Small symplectic $4$-manifolds via contact gluing and some applications
Weimin Chen
TL;DR
The paper develops a streamlined contact-gluing approach to build small symplectic 4-manifolds by composing convex fillings with concave caps, adapting Gay's technique to ${\\mathbb S}^1$-invariant Seifert data. It constructs explicit caps $V_0$ with concave boundaries and combines them with fillings $W_0$ to produce closed manifolds such as ${\\mathbb C}\\mathbb P^2\\#\\overline{\\mathbb C}\\mathbb P^2}$ and ${\\mathbb S}^2\\times\\mathbb S^2$, and to realize embedded singular Lagrangian ${\\mathbb R}\\mathbb P^2$ and Lagrangian Klein bottles.
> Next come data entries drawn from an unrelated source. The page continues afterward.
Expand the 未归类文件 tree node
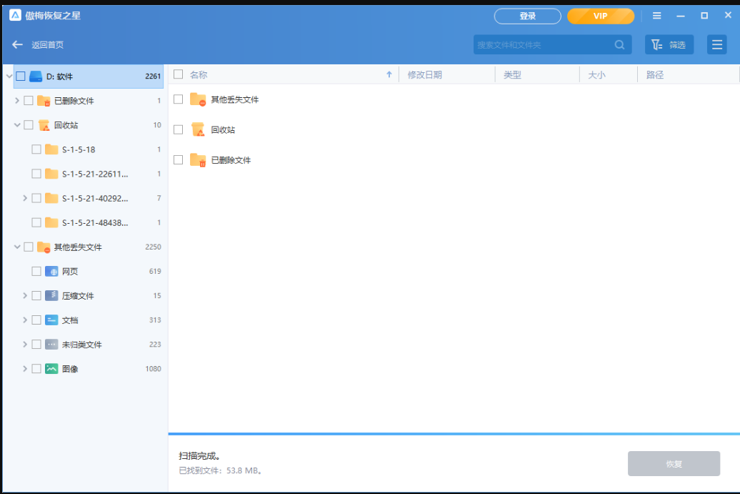The image size is (740, 494). [25, 345]
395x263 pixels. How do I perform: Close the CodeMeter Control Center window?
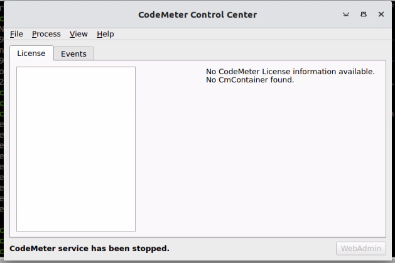[x=381, y=14]
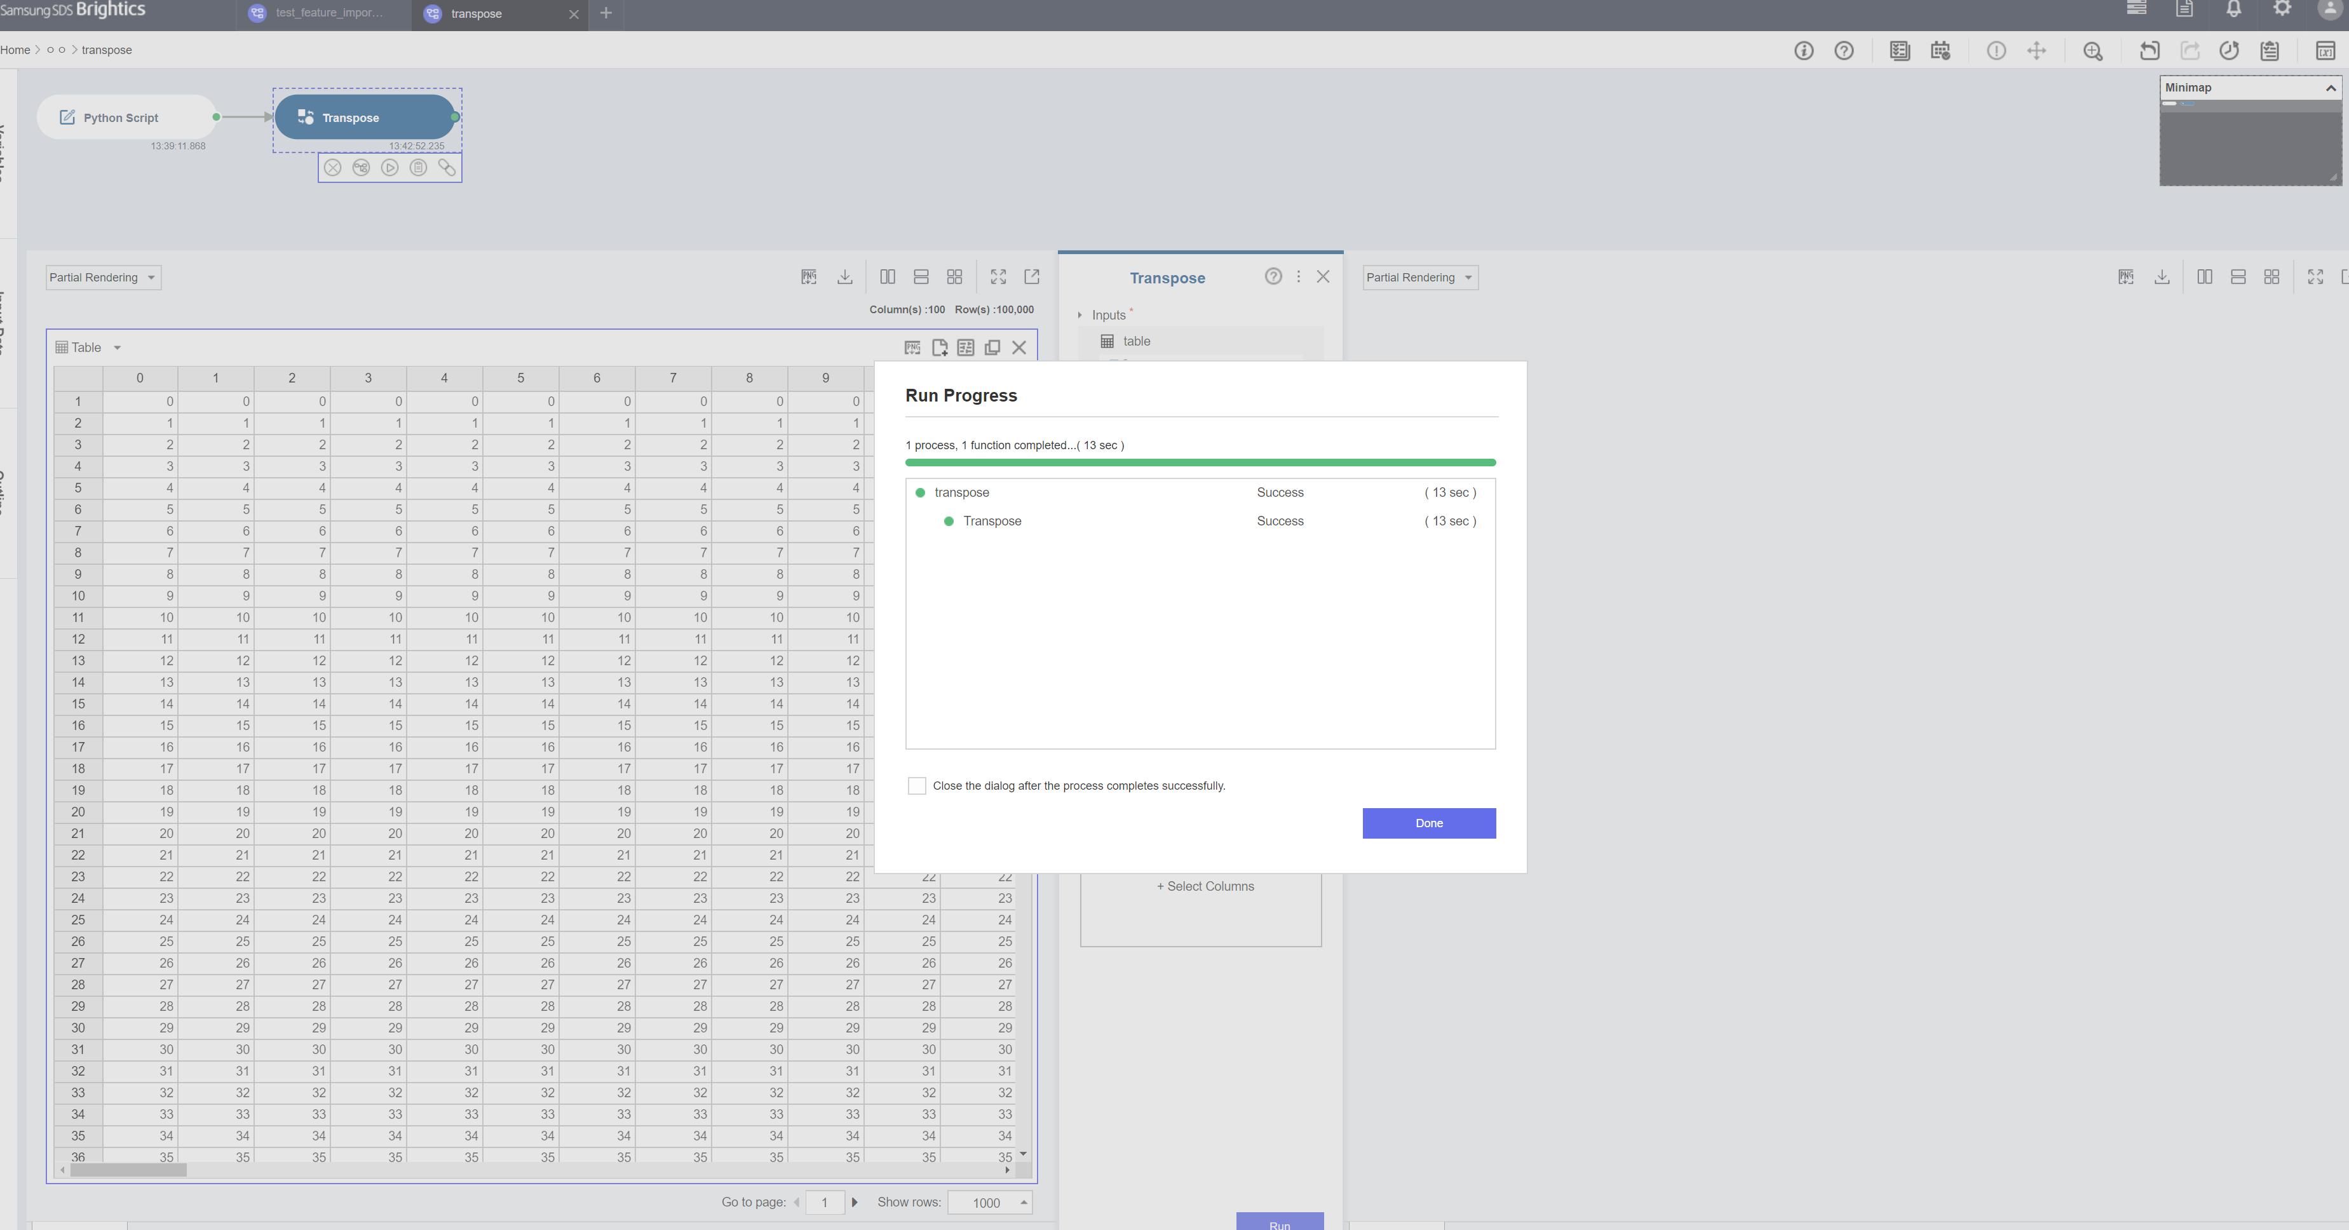Download the table data
The width and height of the screenshot is (2349, 1230).
point(844,276)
The work develops the theory of ${\\mathbb S}^1$-invariant contact structures, rational open books with periodic monodromy, and relative 2-handle attachments, enabling precise control of boundary Seifert data and canonical class signs. It then relates these constructions to algebraic geometry via rational unicuspidal curves, Milnor fillings, and Zariski-type questions, establishing bounds on self-intersections and producing infinite families of lens spaces embedded as hypersurfaces of contact type in symplectic surfaces. Overall, the paper provides a robust framework connecting contact geometry, symplectic caps, and complex-analytic singularities to generate and classify small, sometimes exotic, symplectic 4-manifolds and their fillings.
Abstract
In this paper, we introduce a streamlined procedure for constructing small symplectic $4$-manifolds via contact gluing, based on a technique invented by David Gay around 2000. We also give a few applications, ranging from embeddings of singular Lagrangian $RP^2$s to realizing an infinite family of lens spaces as a hypersurface of contact type in a symplectic Hirzebruch surface. Furthermore, our investigations on $S^1$-invariant contact structures also suggest an interesting and fairly strong upper bound for the self-intersection of a rational unicuspidal curve with one Puiseux pair $(p,q)$ in any algebraic surface (the bound depends only on the values of $(p,q)$).